Llevaba un tiempo observando cómo cada tarde se acercaba a ese rincón junto al bosque, la larga melena al viento, descalza o con zapatos dispares, para darles de comer y pasar un rato con ellos. Porque, sí, ella podía verlos. Era evidente, a pesar de su eterna mirada perdida, pues sabía bien como encontrarlos, y le bastaba con susurrarles algunas palabras con su dulce vocecilla para que se dejaran acariciar y trotaran felices a su lado.
Jamás habría podido expresar lo unido que se sentía a esa pequeña y extravagante personilla, con la que apenas había cruzado cuatro palabras en toda su vida. Le fascinaba su amor por la naturaleza, el hecho de que ella también pudiera verlos y supiera apreciarlos tal y cómo ellos lo merecían, pero admiraba mucho más su eterna sonrisa, su afabilidad constante, a pesar de todo. Él no era tonto, de vez en cuando oía los comentarios que circulaban por el colegio sobre ella, sólo bastaba mirarla para saber que era distinta. Era curioso que en uno de los lugares más particulares del mundo pudiera existir una persona que destacara por ser más peculiar que todos ellos, pero allí estaba. Y sonreía.
Seguramente fue su sonrisa la que le animó a acercarse una de esas tardes en las que la veía escabullirse hacia el bosque. Compartieron un atardecer precioso mientras los veían juguetear y acercarse de vez en cuando para reclamar su comida.
Él le enseñó sus nombres y le habló de cómo había encontrado al primero de todos. Ella simplemente sonrió y le dijo que lo sentía mucho, pero que ya había pensado en otros nombres que a ellos les gustaban más. Resultó ser cierto.
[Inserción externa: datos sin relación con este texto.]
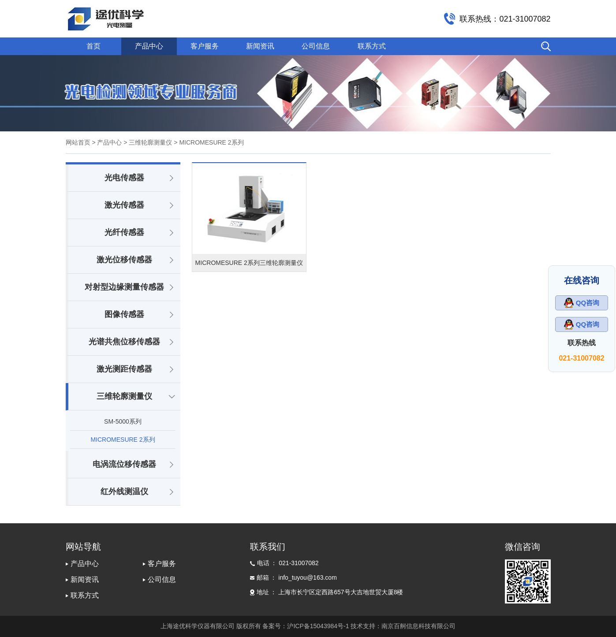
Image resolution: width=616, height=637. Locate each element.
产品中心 (149, 46)
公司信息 (316, 46)
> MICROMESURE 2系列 (207, 142)
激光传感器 (124, 205)
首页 (93, 46)
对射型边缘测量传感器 (124, 287)
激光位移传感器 (124, 259)
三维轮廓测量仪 (124, 396)
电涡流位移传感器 (124, 464)
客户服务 (204, 46)
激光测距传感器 (124, 369)
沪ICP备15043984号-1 (318, 626)
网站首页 (78, 142)
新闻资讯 (260, 46)
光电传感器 (124, 177)
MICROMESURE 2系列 (122, 439)
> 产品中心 (107, 142)
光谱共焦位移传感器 (124, 341)
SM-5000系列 (123, 421)
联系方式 (372, 46)
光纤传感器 (124, 232)
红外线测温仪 (124, 491)
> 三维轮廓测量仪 (147, 142)
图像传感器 (124, 314)
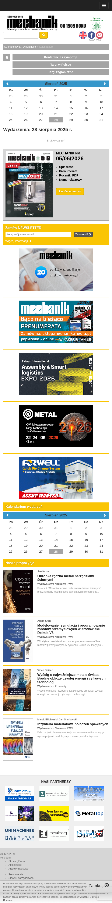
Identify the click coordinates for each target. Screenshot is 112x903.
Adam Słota (44, 620)
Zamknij (98, 885)
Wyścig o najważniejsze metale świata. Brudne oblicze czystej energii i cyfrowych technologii (71, 678)
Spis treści (66, 167)
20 (41, 545)
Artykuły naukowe (18, 868)
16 (86, 539)
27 (41, 551)
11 (11, 539)
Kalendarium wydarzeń (24, 506)
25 (11, 551)
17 (101, 539)
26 (26, 551)
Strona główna (12, 46)
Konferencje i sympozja (60, 57)
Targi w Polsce (60, 64)
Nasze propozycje (20, 563)
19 (26, 545)
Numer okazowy (70, 179)
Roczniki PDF (68, 175)
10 (101, 533)
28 (11, 528)
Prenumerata (68, 171)
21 (56, 545)
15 (71, 539)
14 (56, 539)
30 (41, 528)
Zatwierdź (83, 234)
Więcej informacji (18, 241)
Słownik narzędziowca (21, 878)
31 (56, 528)
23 (86, 545)
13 (41, 539)
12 (26, 539)
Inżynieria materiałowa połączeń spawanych (72, 724)
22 (71, 545)
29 (26, 528)
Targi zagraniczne (60, 72)
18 (11, 545)
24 (101, 545)
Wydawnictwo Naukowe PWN (55, 584)
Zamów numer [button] (70, 191)
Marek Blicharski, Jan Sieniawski (57, 719)
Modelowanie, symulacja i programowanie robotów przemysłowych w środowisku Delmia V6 (71, 629)
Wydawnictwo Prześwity (52, 686)
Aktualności (29, 46)
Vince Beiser (45, 670)
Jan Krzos (43, 571)
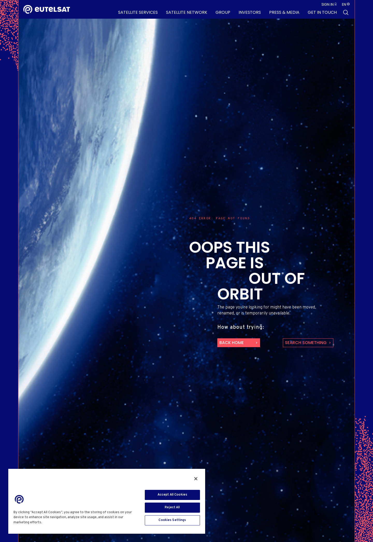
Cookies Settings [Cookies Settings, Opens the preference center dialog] (172, 520)
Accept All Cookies (172, 495)
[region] (106, 501)
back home (231, 343)
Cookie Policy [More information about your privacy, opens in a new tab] (55, 522)
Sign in (327, 4)
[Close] (196, 478)
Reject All (172, 507)
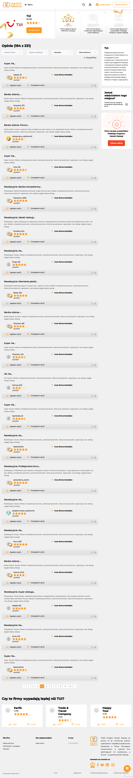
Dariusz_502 (17, 385)
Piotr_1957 (17, 542)
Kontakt (71, 745)
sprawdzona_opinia (21, 480)
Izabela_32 (17, 75)
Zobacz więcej (116, 143)
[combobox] (12, 52)
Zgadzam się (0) (15, 85)
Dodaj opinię (104, 4)
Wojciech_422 (17, 354)
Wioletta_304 (18, 231)
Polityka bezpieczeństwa (99, 773)
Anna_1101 (16, 636)
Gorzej (33, 724)
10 (70, 686)
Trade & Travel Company (64, 711)
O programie (73, 742)
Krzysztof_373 (19, 105)
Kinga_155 (16, 262)
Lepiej (15, 724)
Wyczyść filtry (91, 58)
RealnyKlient (18, 447)
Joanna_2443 (18, 572)
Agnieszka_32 (17, 416)
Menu (30, 5)
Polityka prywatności (120, 773)
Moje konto (40, 742)
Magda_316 (16, 606)
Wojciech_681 (18, 323)
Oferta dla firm (121, 5)
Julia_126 (16, 167)
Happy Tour (106, 709)
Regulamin (77, 773)
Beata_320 (17, 293)
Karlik (18, 707)
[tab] (17, 738)
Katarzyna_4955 (19, 198)
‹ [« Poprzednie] (24, 686)
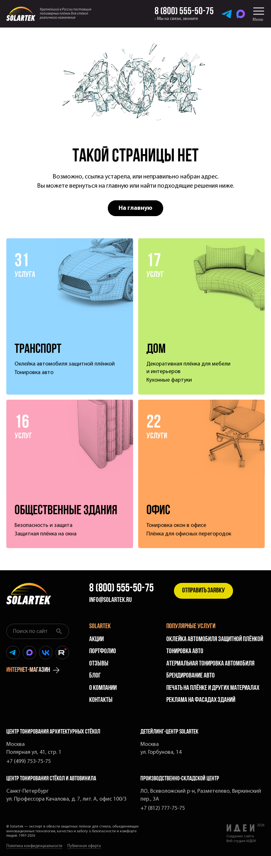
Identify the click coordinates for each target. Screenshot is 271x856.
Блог (95, 675)
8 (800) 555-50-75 (121, 588)
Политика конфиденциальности (34, 846)
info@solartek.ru (110, 600)
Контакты (101, 700)
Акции (96, 639)
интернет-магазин (32, 670)
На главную (135, 208)
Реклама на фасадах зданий (200, 700)
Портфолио (102, 651)
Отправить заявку (203, 590)
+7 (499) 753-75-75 (28, 762)
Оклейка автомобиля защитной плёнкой (214, 639)
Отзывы (98, 663)
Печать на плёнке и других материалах (212, 688)
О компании (103, 688)
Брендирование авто (190, 675)
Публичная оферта (84, 846)
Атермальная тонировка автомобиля (210, 663)
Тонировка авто (184, 651)
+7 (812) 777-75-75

Desde entonces fueron muchos los atardeceres que compartieron juntos. A veces él le hablaba de todas las criaturas que había tenido y de las que le hubiera encantado tener, mientras ella murmuraba que lo que verdaderamente debería encontrar era un snorkack de cuerno arrugado. Otras veces simplemente compartían el tiempo en silencio, viendo pasar los últimos rayos del sol entre las copas de los árboles.
Después, la invitaba un rato a su cabaña, donde ella fingía muy cortésmente que el té de ortigas estaba bueno y que el pastel casero no se le pegaba a los dientes. Y él no podía menos que sonreír ante su alegre parloteo y su mirada soñadora, contra viento y marea.
Sí, la admiraba, pues, como ella, sabía bien lo que era ser joven, sentirse extraño y encontrarse completamente solo, a pesar de vivir rodeado de gente.